TOKYO -- Water from the Fukushima Daiichi Nuclear Power Station is set to be released into the ocean before results showing the concentration of radioactive tritium are available, plant operator Tokyo Electric Power Company (TEPCO) Holding Inc. has announced.
TEPCO said the release of the water -- which is diluted with seawater -- is necessary because it requires a half to a full day for the test results to come back, and there is no place to store the water for that time.
The treated water stored in tanks on the Fukushima Daiichi plant grounds contains 64 radioactive substances. Seventy percent of the wastewater produced at the plant has concentration levels of radioactive substances besides tritium that exceed national government standards for release into the sea. The radioactive substances in the water are therefore reduced to levels meeting the standards using equipment including Advanced Liquid Processing System (ALPS), a multi-nuclide removal system.
However, it is technologically difficult to remove tritium. Therefore, the contaminated water will be mixed with seawater drawn from pumps and diluted by at least 100 times, so that the tritium concentration is below 1,500 becquerels per liter. The diluted water will be released into the sea, and radioactive substance concentration level measurements will be conducted regularly by taking samples at the release point.
But because of the half to full-day wait for the test results, if the water is not released until they come back, TEPCO would have to prepare another storage site to keep the water in the meantime.
TEPCO will also measure the tritium concentration levels before the contaminated water is diluted with seawater. Based on these results, the company will calculate the amount of seawater to be mixed with the water and manage the amount to be pumped in.

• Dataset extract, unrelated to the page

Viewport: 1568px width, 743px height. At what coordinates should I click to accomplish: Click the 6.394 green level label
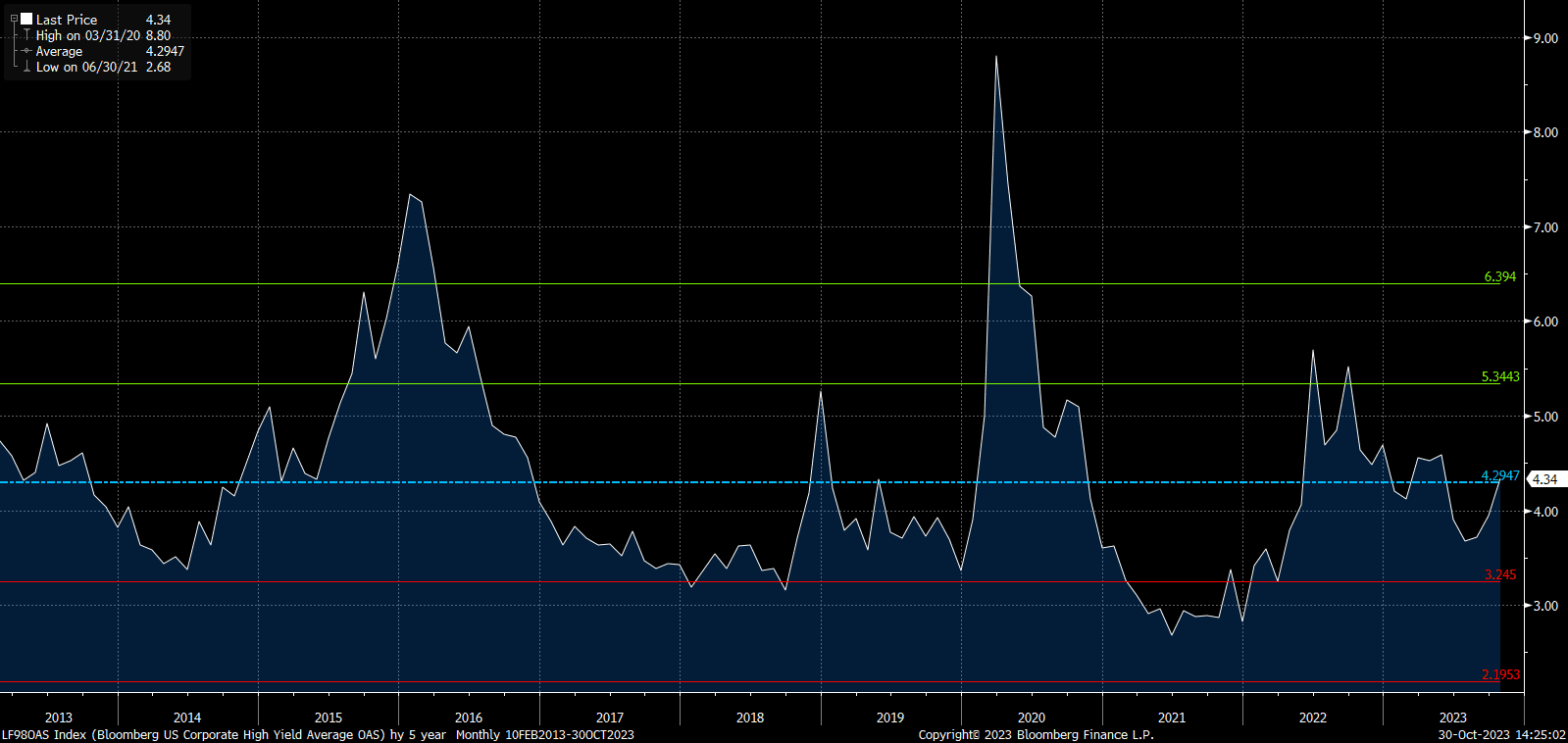pyautogui.click(x=1499, y=276)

TEPCO has adopted the stance that given this procedure, the treated water's radioactive concentration level will be below 1,500 becquerels per liter, and there are no issues.
However, under the proposed system, even if radioactive concentration levels were to exceed 1,500 becquerels in measurements conducted prior to the water's release into the sea, the water would continue to be discharged until the results were out.
Reiko Hachisuka, head of the Okuma Town Society of Commerce and Industry in Okuma, Fukushima Prefecture, and a member of the Nuclear Regulation Authority (NRA)'s Fukushima Daiichi decommissioning panel, said, "If possible, I'd like them to release the water after checking their concentration levels."
Kiyoshi Takasaka, an advisor on nuclear countermeasures to the Fukushima Prefectural Government, commented, "I can understand the plan set out by TEPCO to a certain extent. I'd like them to monitor the amount of seawater used in dilution at all times and ensure that there is no malfunction in the seawater pumps."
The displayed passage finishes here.